Bruce Cree, MD, PhD, an associate professor of clinical neurology at UCSF Medical School: The second part of my talk was to take a look at the data set that we've developed at UCSF in a study called EPIC. What we previously reported was that rates of progression in this cohort were lower than that compared to natural history studies, and this is an actively treated cohort of MS patients.
One of the things that were interesting is we found that active MS MRI disease activity and absence of relapses, and absence of disability progression over 2 years - what's considered to be no evident disease activity (or NIDA) - had no correlation with long-term disability. In our cohort, we went 1 step further to ask the question: Of those patients who did worse than over time - and about half of our patients with relapsing MS did, in fact, worsen over 10 years in terms of EDSS score worsening or other measures of disability progression - we wanted to know whether that was driven by relapses because you think, “they've got a relapsing patient, maybe it's relapses that are resulting in disability accumulation.” We did find the relapses over the short-term cause an increase in disability, but it's not sustained. It's not sustained over 1 year, and it's certainly not sustained over 5 years.
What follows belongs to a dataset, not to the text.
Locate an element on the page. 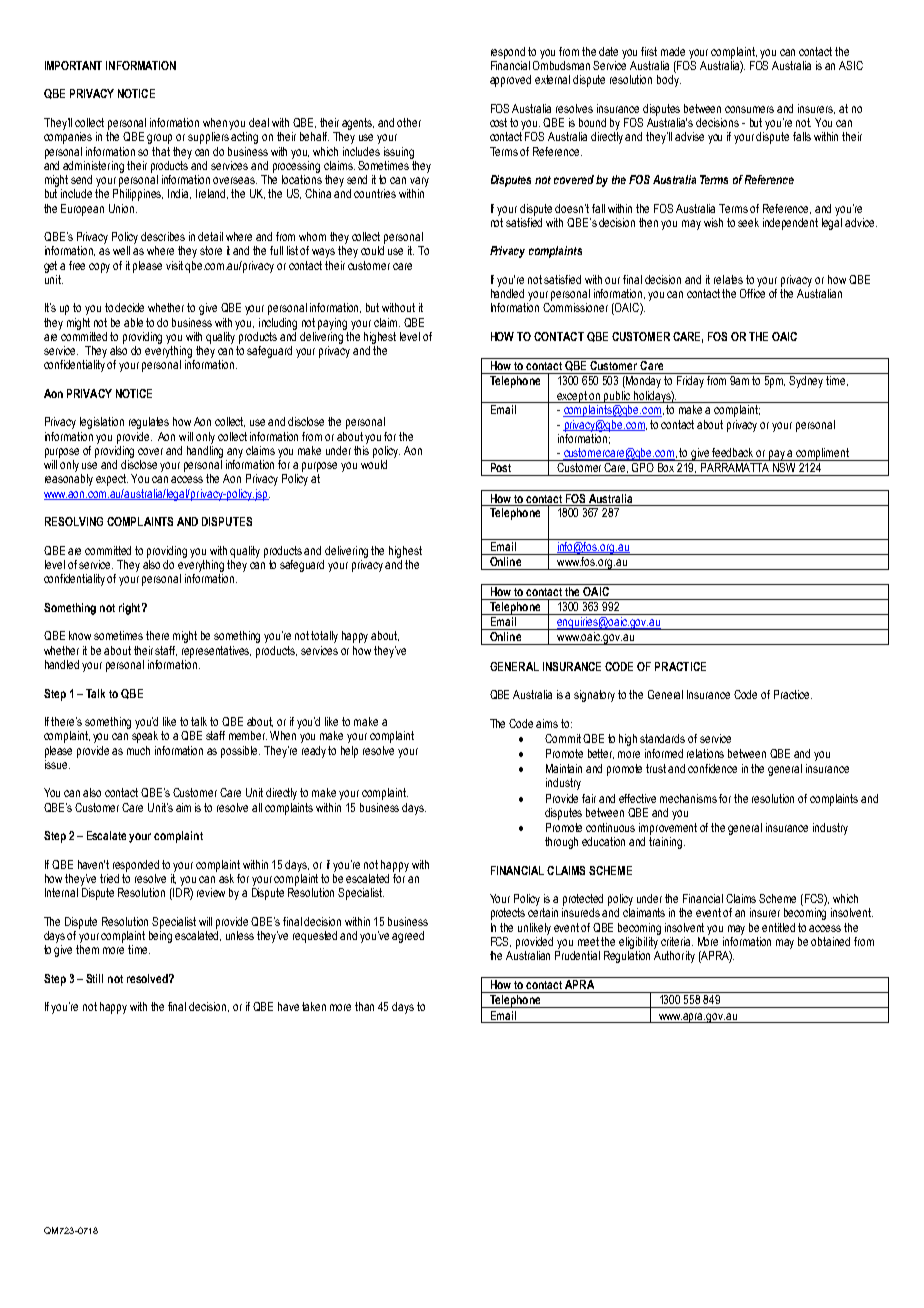  Still is located at coordinates (94, 978).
And so here's this idea that relapses, which correlate very well with lesion activity in MS, are not really driving disability progression over the long term. So we wanted to know what does, and what we did find was that the patients who experienced disability progression had much more brain volume loss over time and that this brain volume loss is occurring independently of relapses, independent of lesion information. So the driver of long-term disability and multiple sclerosis is diffused tissue injury.
Well, I think the message is that secondary progression is occurring probably a lot earlier than any of us realize, and so as a practitioner, being aware of that and being aware of what to look for, I think, becomes very important and I would anticipate the drugs that have the greatest impact on volumetric loss over time are the ones that are going to have the best results over the long term.